No entanto, as notas e os textos que se encontram no museu portátil, encerrados nas caixas, são obras da mesma natureza que os objetos prontos. São também formulações 'já prontas', quase impenetráveis. Ready-made em palavras. A sintaxe delas é perfeita, e o sentido escapa. À diferença dos jogos surrealistas, não se busca nenhum efeito poético em particular; é o exercício puro da língua remetendo-se a ela mesma. Não se sente de modo algum o 'estilo' do artista, é como se as proposições estivessem congeladas em sua pureza definitiva. Daí decorre sua admiração por Roussel e por Brisset. "Eu acho que, na qualidade de pintor, era melhor ser influenciado por um escritor do que por outro pintor já estou farto da expressão 'idiota como um pintor'."

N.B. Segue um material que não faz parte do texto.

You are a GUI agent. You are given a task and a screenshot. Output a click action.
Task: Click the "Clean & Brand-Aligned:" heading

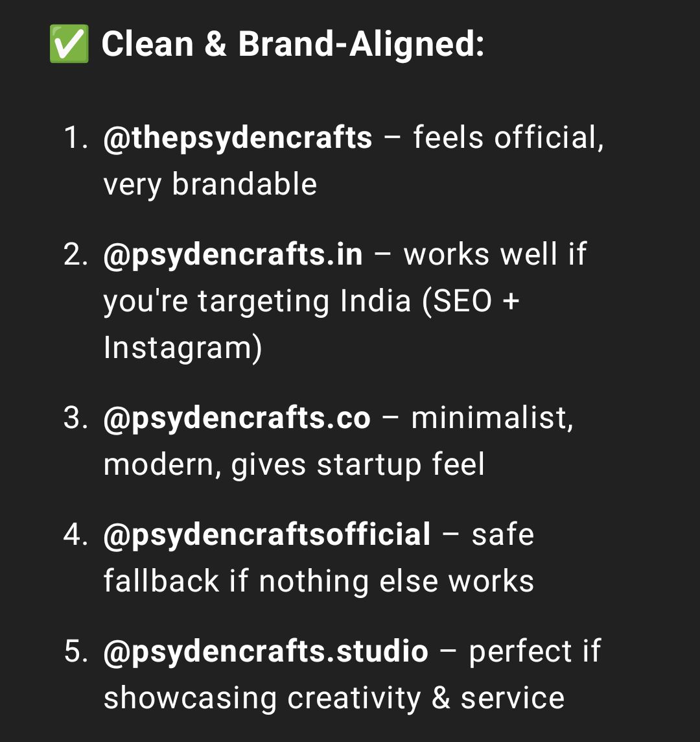point(293,45)
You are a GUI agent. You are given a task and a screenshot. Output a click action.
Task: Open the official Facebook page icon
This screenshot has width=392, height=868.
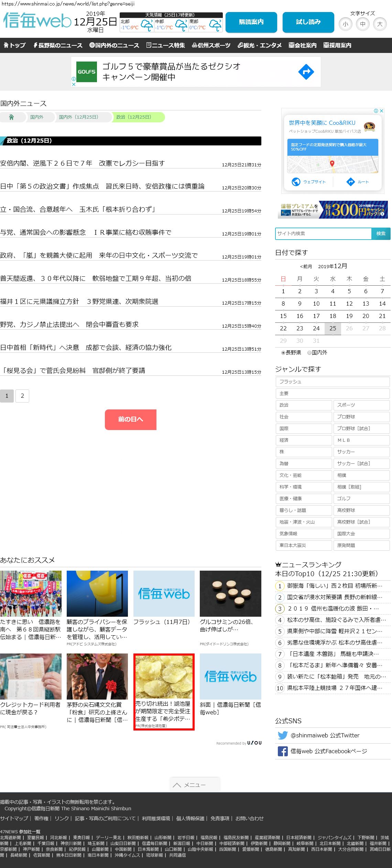(283, 751)
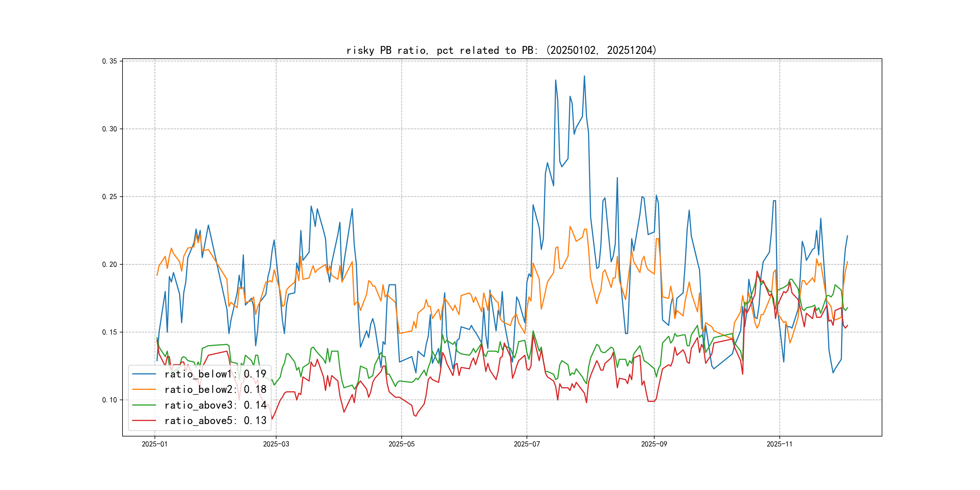Click the 2025-09 x-axis tick label
The image size is (980, 490).
tap(654, 444)
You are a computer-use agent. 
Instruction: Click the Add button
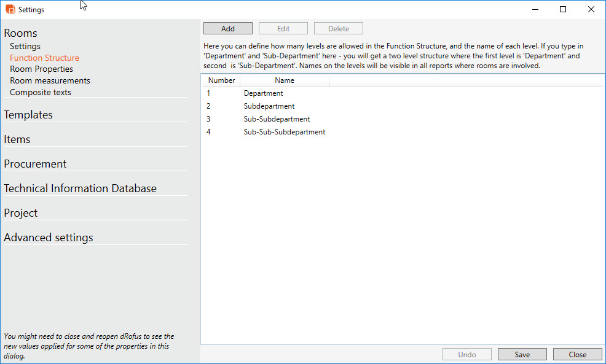click(227, 29)
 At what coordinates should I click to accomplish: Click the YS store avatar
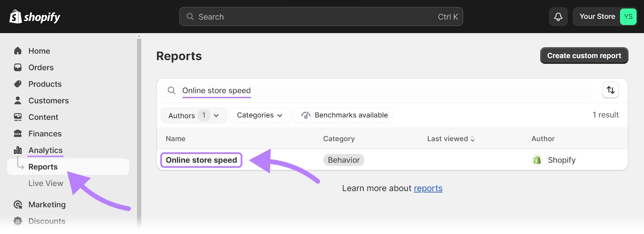pyautogui.click(x=627, y=17)
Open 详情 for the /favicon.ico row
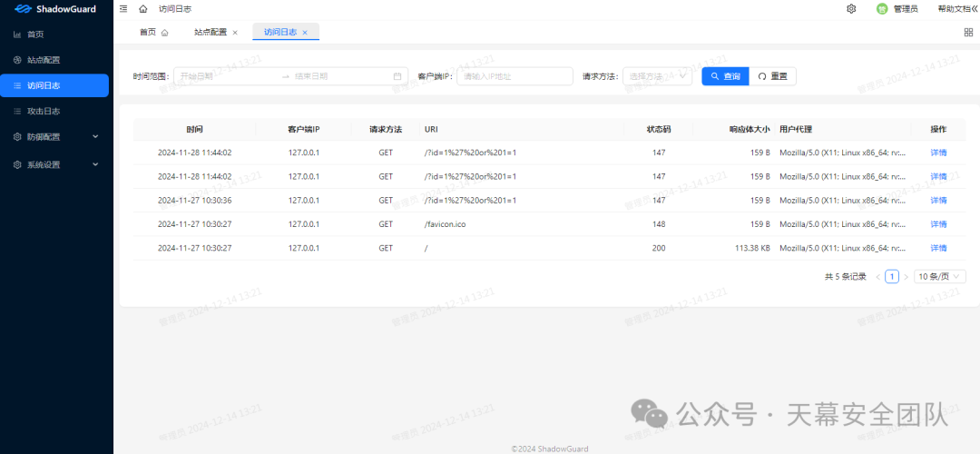 click(938, 224)
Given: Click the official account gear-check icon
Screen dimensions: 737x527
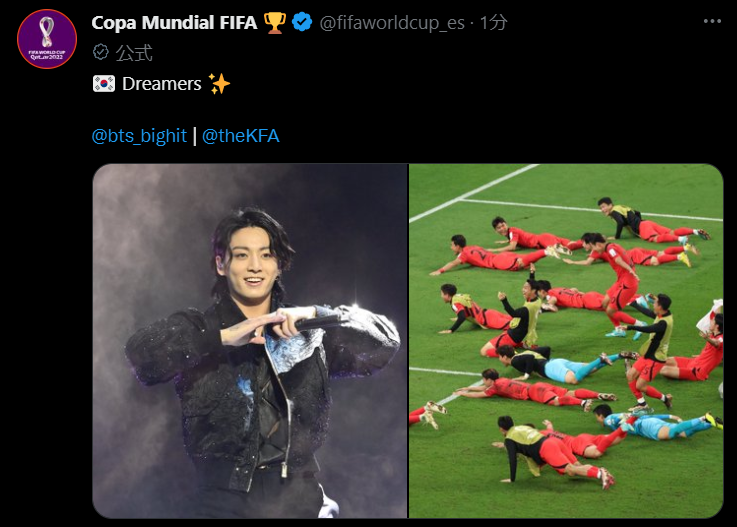Looking at the screenshot, I should [101, 52].
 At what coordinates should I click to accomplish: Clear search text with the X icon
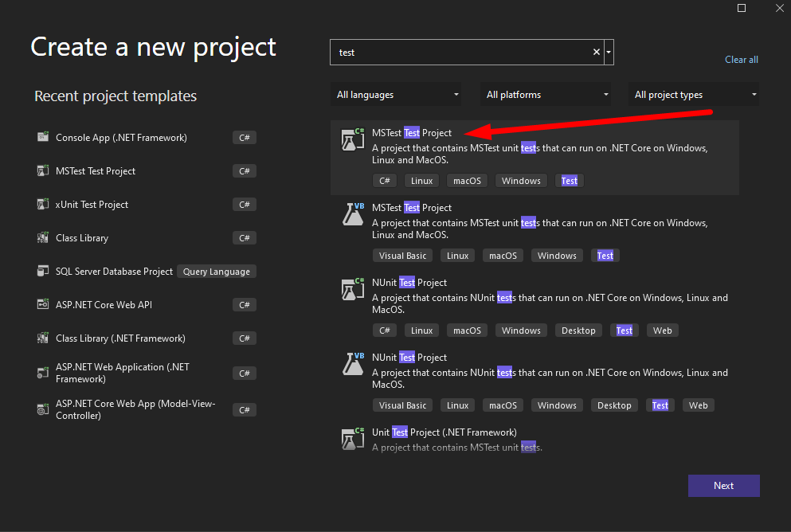(x=596, y=53)
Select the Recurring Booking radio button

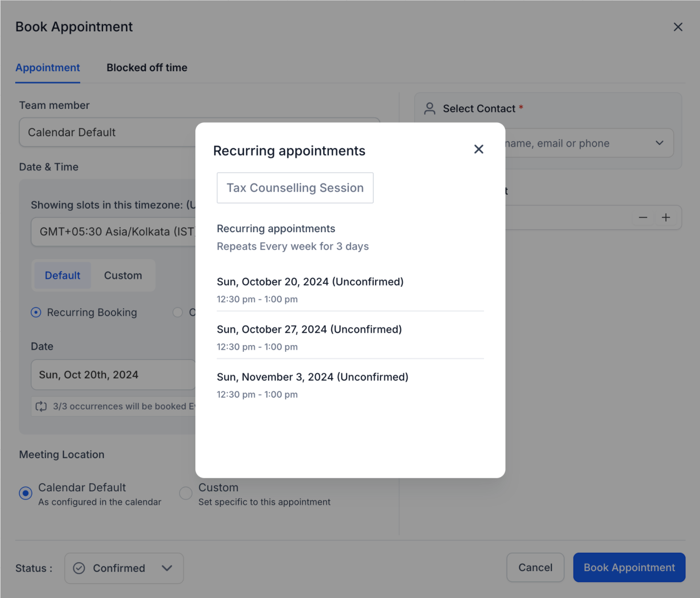pos(36,312)

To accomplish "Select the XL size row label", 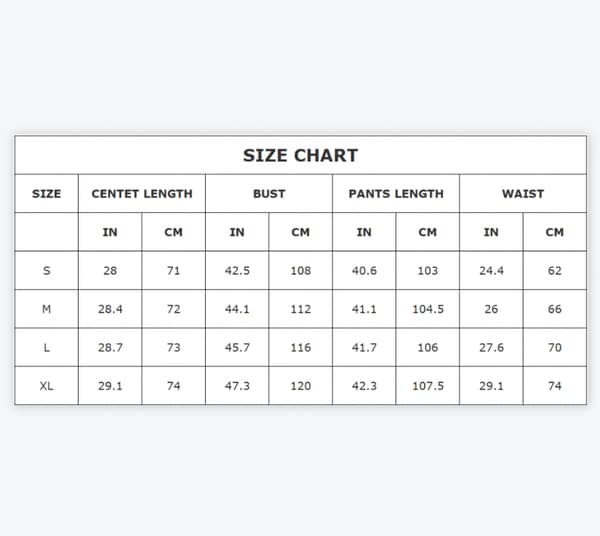I will coord(46,386).
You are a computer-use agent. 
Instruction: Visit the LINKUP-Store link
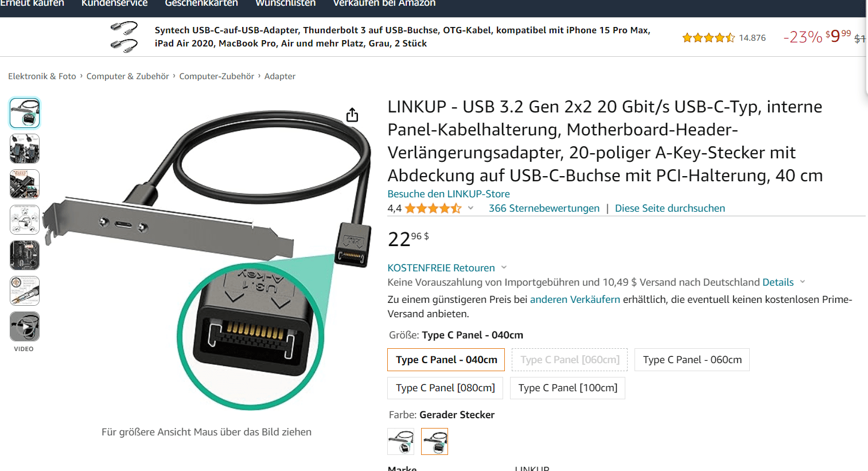pos(449,194)
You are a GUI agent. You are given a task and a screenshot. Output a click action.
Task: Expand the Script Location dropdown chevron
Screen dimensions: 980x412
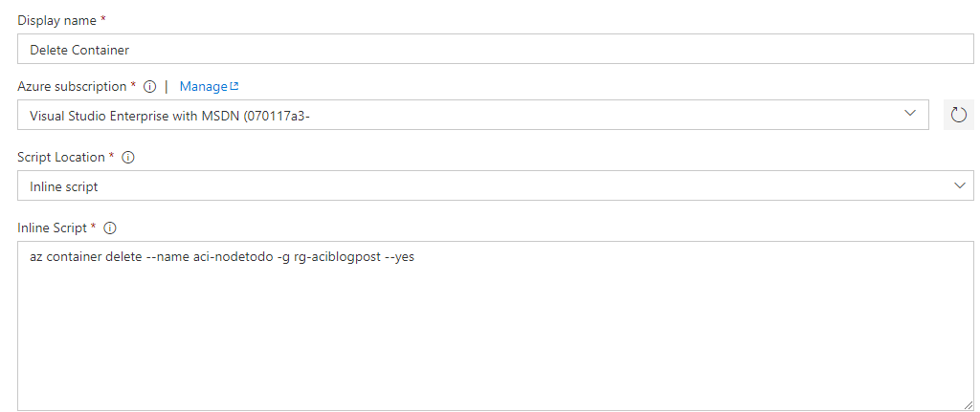pyautogui.click(x=961, y=185)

Como o conteúdo físico da pintura - cores e formas - é rejeitado, e a arte não é mais retiniana, é não-óptica, então deve utilizar outro suporte. Mas as palavras são signos impalpáveis, poucos pesados, que a cadeia de comunicação pode fazer circular dentro dessa leveza. Elas servem simultâneamente de lugar e de tempo aos objetos aos quais dão título, e substituem a matéria: o título é uma cor.
Além disso, como acabamos de destacar em relação às fórmulas, a língua é algo que já está aí, um ready-made, pronto para o emprego. Os usuários da língua não inventam; eles a transformam ou mudam de lugar seus elementos.
Portanto, assim como os jogos de linguagem de Wittgenstein esclarecem não a mensagem, mas o sistema da língua e seu uso, as proposições de Duchamp que 'acrescentam' aos ready-made (ou são utilizados como ready-mades) esclarececem não tanto os próprios objetos - cujo significado habitual tendem antes a obscurecer - e sim o funcionamento da arte.